One in three people now works outside office hours, a result of the rapidly expanding service sector.
“Many parents are frustrated that they cannot find childcare tailored to their family’s particular needs,” the report said. “Examples from parents of how childcare could be made more suitable include childcare available at times to suit them including weekends and evening or night time.”
The survey also found a need for emergency childcare, especially among those who generally rely on friends and family to look after their children while they work.
“Taking a childcare place often requires signing up and paying for the whole week or term, whereas in some cases parents need a few hours of care here and there.”
The Listening to Families report, which was funded by the Department for Education and Skills (DfES), was published yesterday by the Daycare Trust at its annual conference.
Although most nurseries are run by private companies and the voluntary sector, the Government is an increasingly big player. It has set up hundreds of children’s centres and intends to have 3,500 in place by 2010, with local authorities in charge of how and where they operate.

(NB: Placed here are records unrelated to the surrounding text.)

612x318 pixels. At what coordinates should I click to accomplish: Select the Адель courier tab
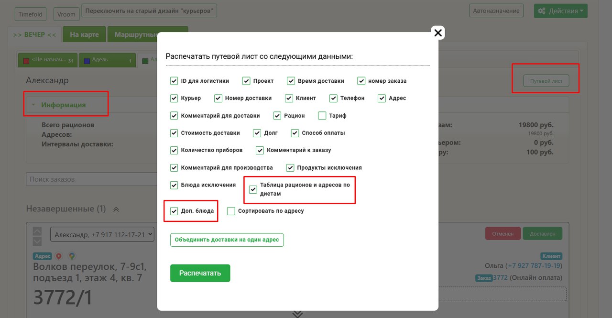(x=108, y=60)
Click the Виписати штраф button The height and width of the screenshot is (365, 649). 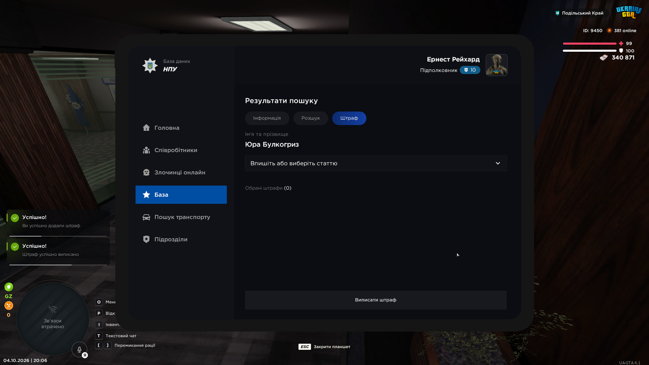coord(376,300)
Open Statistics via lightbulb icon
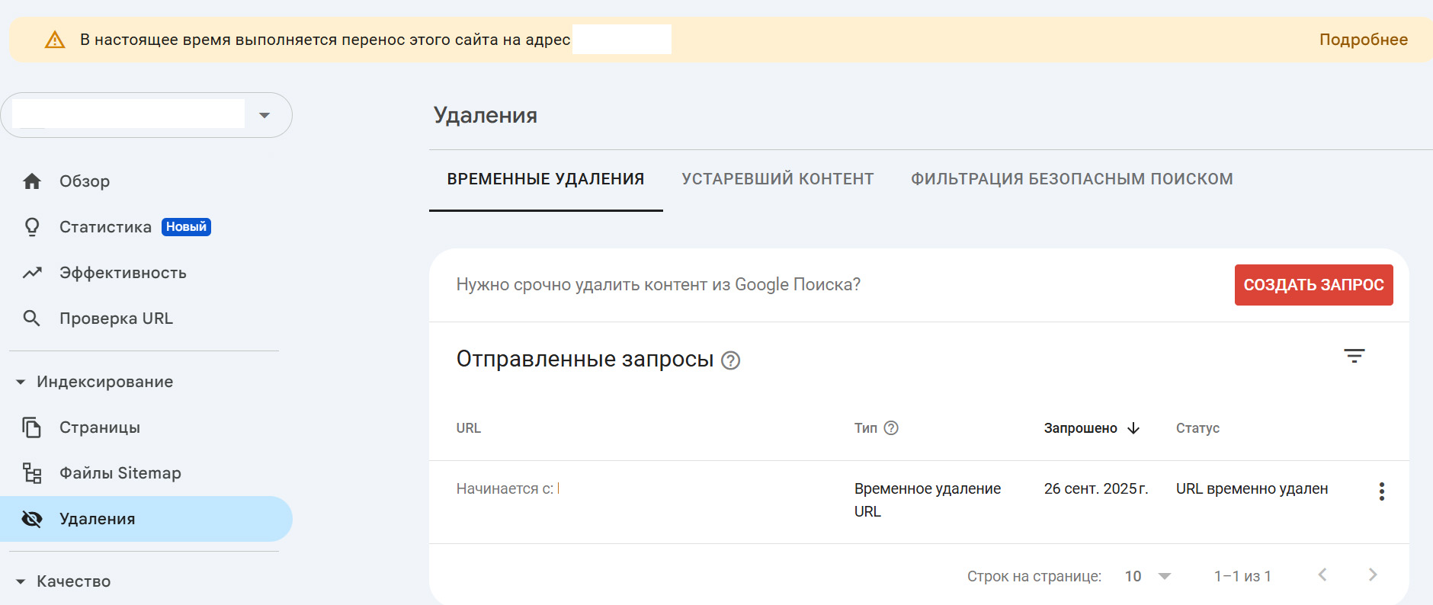This screenshot has width=1433, height=605. (32, 227)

The DfES said the government accepted the case for greater flexibility.
“Local authorities have a duty to make sure there is sufficient childcare provision in their areas and we would expect them to consider flexibility and out-of-hours provision as part of this,” she said.
“There is a diverse childcare market and the private and voluntary sector have an important role in providing what parents want and need.”
The need for more flexible childcare will be underlined to-day by new research from the Equal Opportunities Commission. It found that, despite extensive new laws and regulations, Britain still lags behind the rest of Europe when it comes to flexible work, which is offered by about 90 per cent of German and Swedish companies, but only 48 per cent of British firms.
Only a fifth of British companies offer teleworking, one of the most popular and cost-effec-tive forms of flexible working, compared with about 40 per cent in Germany, Sweden and Denmark. Teleworking allows employees to work from their homes or from their own office.
Jenny Watson, chairwoman of the commission, said pioneering employers were offering a wide range of options and, in return, were getting increased productivity and staff engagement.
“But the reality for the majority of British workers is still presenteeism and long hours. The time has now come for this innovation to spread across the workforce to reach the UK’s 29 million workers,” she said.
— Children brought up with few opportuntities to play outside are less able to grasp basic geometry and physics, David Willetts, the Shadow Education Secretary, told the Daycare Trust conference. He said that it was hard for children to make sense of geometry when they so rarely got the chance to throw a ball around, or make sense of volume when they no longer had the chance to play with sand and water. Evidence suggested that there had been a decline in the past decade in the proportion of children who understood concepts of volume at the age of seven.